[EXERCISE TASK]: Recast the lines from the line containing "Image resolution: width=1383" to the line containing "click(466, 54)", both included, as a numbered list with blank lines omitted, and leave the pictures out.

[ENTRIES]:
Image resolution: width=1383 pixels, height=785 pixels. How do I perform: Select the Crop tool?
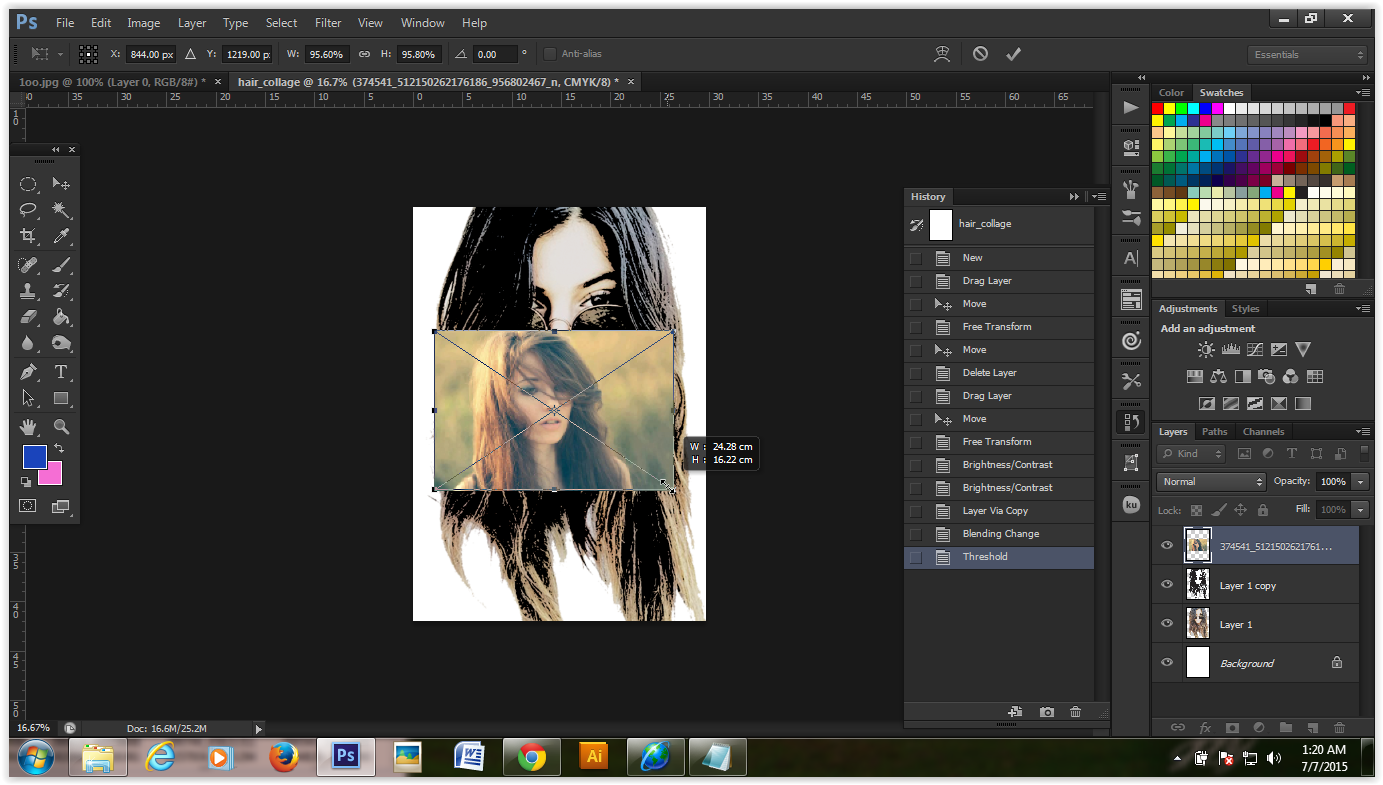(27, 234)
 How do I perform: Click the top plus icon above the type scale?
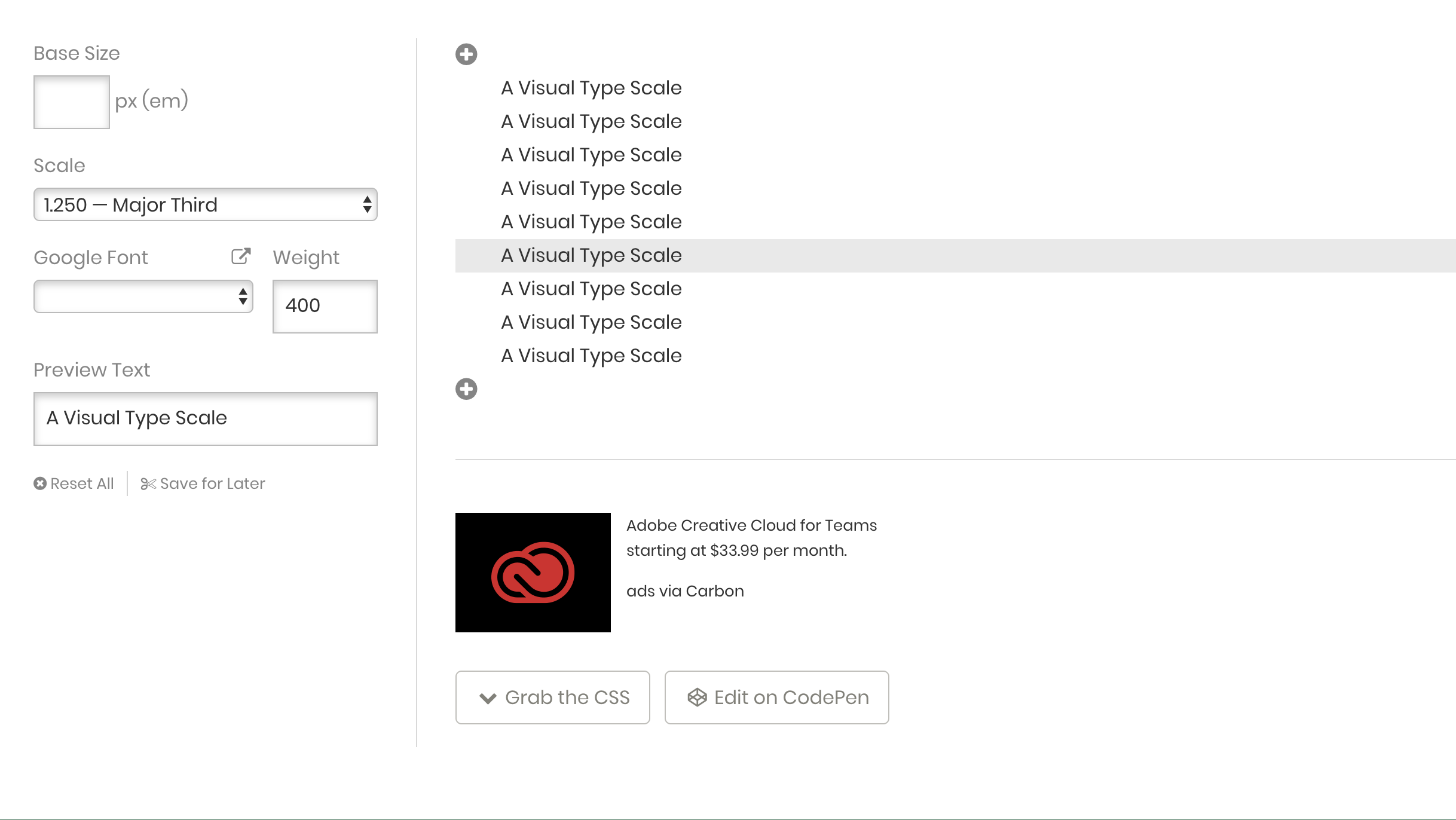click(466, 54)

* * *

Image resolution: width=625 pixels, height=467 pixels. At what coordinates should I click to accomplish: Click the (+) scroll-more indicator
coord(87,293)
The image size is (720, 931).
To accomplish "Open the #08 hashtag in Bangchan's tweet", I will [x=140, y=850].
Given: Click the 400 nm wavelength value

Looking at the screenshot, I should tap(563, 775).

---

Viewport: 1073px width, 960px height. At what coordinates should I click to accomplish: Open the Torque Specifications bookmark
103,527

[FULL SOLUTION]:
1. Image resolution: width=1383 pixels, height=785 pixels. How do I perform: Select the Crop tool?
2. (27, 234)
3.  How do I perform: Click the top plus icon above the type scale?
4. click(466, 54)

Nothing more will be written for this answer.